2. Description of the Related Art
When virtual stereo sound (3-dimensional (3D) sound) for localizing a sound source in a 3D space is implemented, a measured head related impulse response (HRIR) is generally used. The measured HRIR is a transfer function relating the eardrums of a listener with respect to the position of a sound source, and includes many physical effects having influence on the hearing characteristic of the listener from when the sound wave is generated by a sound source until it is transferred to the eardrums of the listener. This HRIR is measured with respect to changes in the 3D position of a sound source and changes in frequencies, by using a manikin that is made based on an average structure of a human body, and the measured HRIR is consisted of a database (DB) form. Accordingly, when a virtual stereo sound is actually implemented by using the measured HRIR DB, problems as described below occur.
When a sound image of one virtual sound source is localized to an arbitrary 3D position, a measured HRIR filter is used. In the case of multiple channels, the number of HRIR filters increases as the number of channels increases, and in order to implement accurate localization of a sound image, the coefficient of each filter also increases.
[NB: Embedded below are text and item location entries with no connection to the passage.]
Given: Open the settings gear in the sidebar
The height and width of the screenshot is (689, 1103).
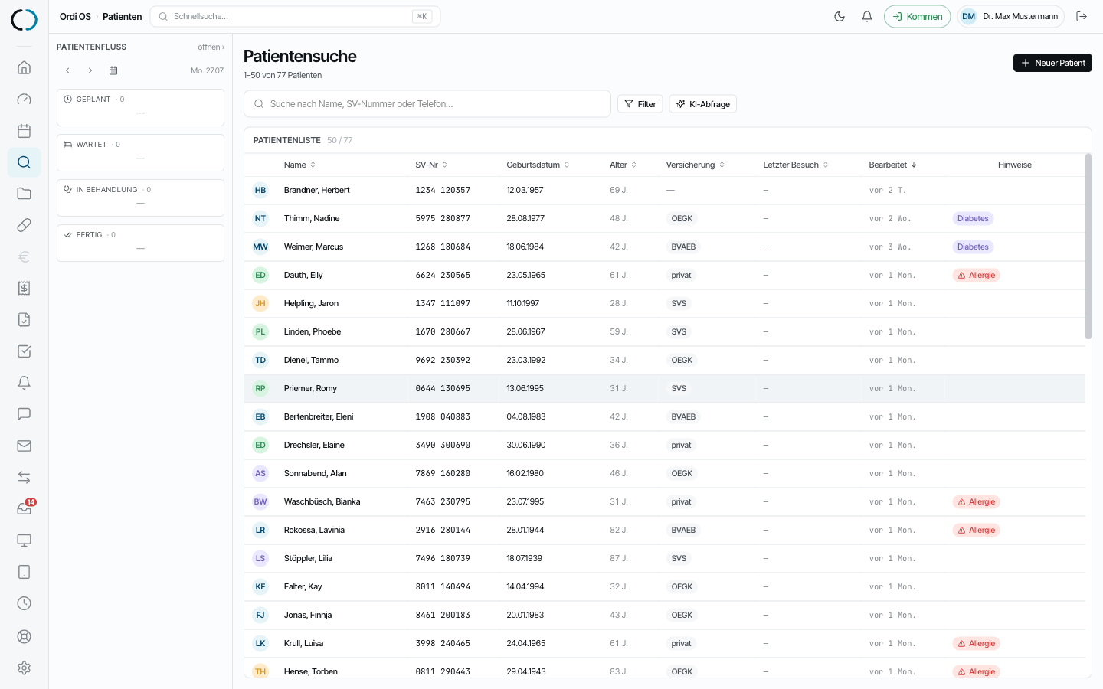Looking at the screenshot, I should [x=25, y=668].
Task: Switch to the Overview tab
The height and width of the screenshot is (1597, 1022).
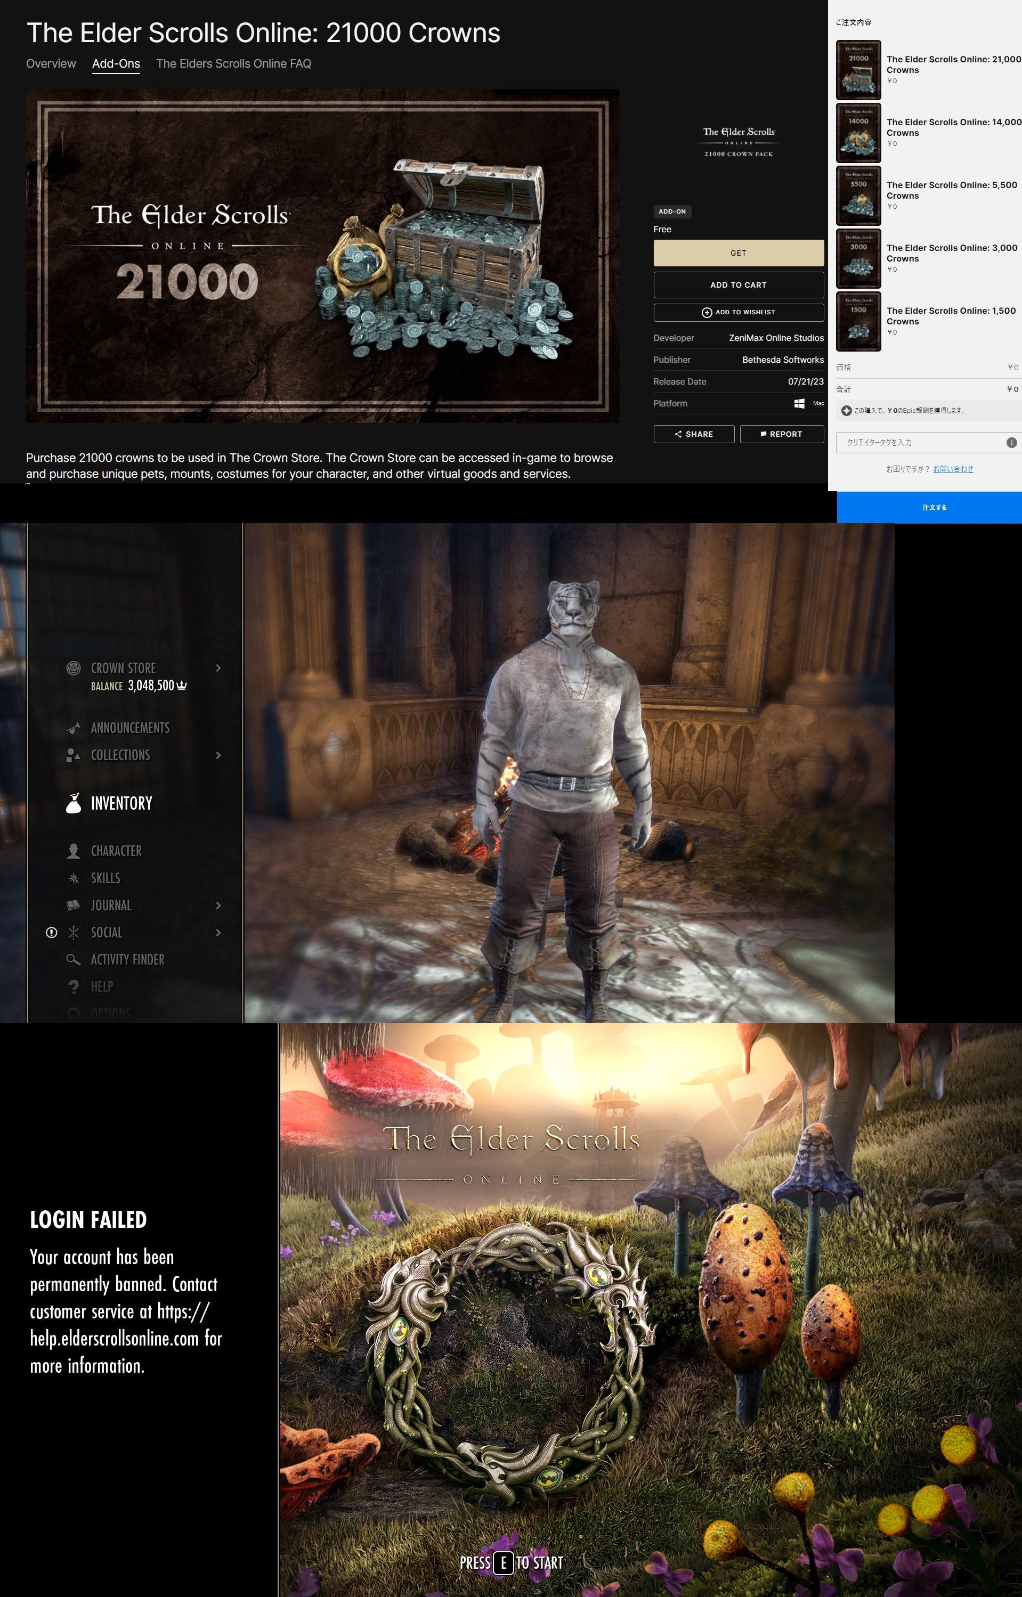Action: pyautogui.click(x=51, y=64)
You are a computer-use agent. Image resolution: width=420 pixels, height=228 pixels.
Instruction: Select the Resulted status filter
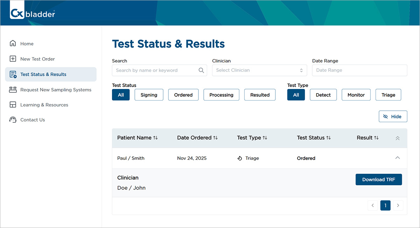coord(260,95)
This causes a problem in that a large capacity, high performance processor is required for the localization. Also, when a listener moves, a large capacity HRIR DB of HRIRs measured at predicted positions of the listener, and a large capacity, high performance processor capable of performing an interpolation algorithm in real time by using the large capacity HRIR DB are required.

SUMMARY OF THE INVENTION

The present invention provides a method and apparatus by which only important information having influence on sound image localization of a virtual sound source is extracted, and by using the extracted information, instead of experimentally obtained HRIR filters, a sound image of an input signal can be localized to a spatial position by using only a small capacity low performance processor.
The present invention also provides a computer readable recording medium having embodied thereon a computer program for executing the method.
The technological objectives of the present invention are not limited to the above mentioned objectives, and other technological objectives not mentioned can be clearly understood by those of ordinary skill in the art pertaining to the present invention from the following description.
According to an aspect of the present invention, there is provided a method of localizing a sound image of an input signal to a spatial position, the method including: extracting, from a head related impulse response (HRIR) measured with respect to changes in the position of a sound source, first information indicating a reflection sound wave reflected by the body of a listener; extracting, from the HRIR, second information indicating the difference between sound pressures generated in two ears, respectively, when a direct sound wave generated from the position of the sound source arrives at the two ears, respectively, of the listener; extracting, from the HRIR, third information indicating the difference between times taken by the direct sound wave to arrive at the two ears, respectively; and localizing a sound image of an input signal to a spatial position by using the extracted information.
According to another aspect of the present invention, there is provided a computer readable recording medium having embodied thereon a computer program for executing a method of localizing a sound image of an input signal to a spatial position.
According to another aspect of the present invention, there is provided an apparatus for localizing a sound image including: a first filter set by extracted first information after extracting, from an HRIR measured with respect to changes in the position of a sound source, the first information indicating a reflection sound wave reflected by the body of a listener; a second filter set by extracted second information after extracting from the HRIR, the second information indicating the difference between sound pressures generated in two ears, respectively, when a direct sound wave generated from the position of the sound source arrives at the two ears, respectively, of the listener; and a third filter set by third information after extracting, from the HRIR, the third information indicating the difference between times taken by the direct sound wave to arrive at the two ears, respectively, wherein a sound image of an input signal is localized by using the set first through third filters.
According to the present invention, by extracting and using only important information having influence on sound image localization of a virtual sound source, the apparatus and the method of the present invention can be embodied with a small number of filter coefficients. Also, the apparatus and the method of the present invention can be embodied only with a small capacity processor so as to be employed in a small capacity device, such as a mobile device.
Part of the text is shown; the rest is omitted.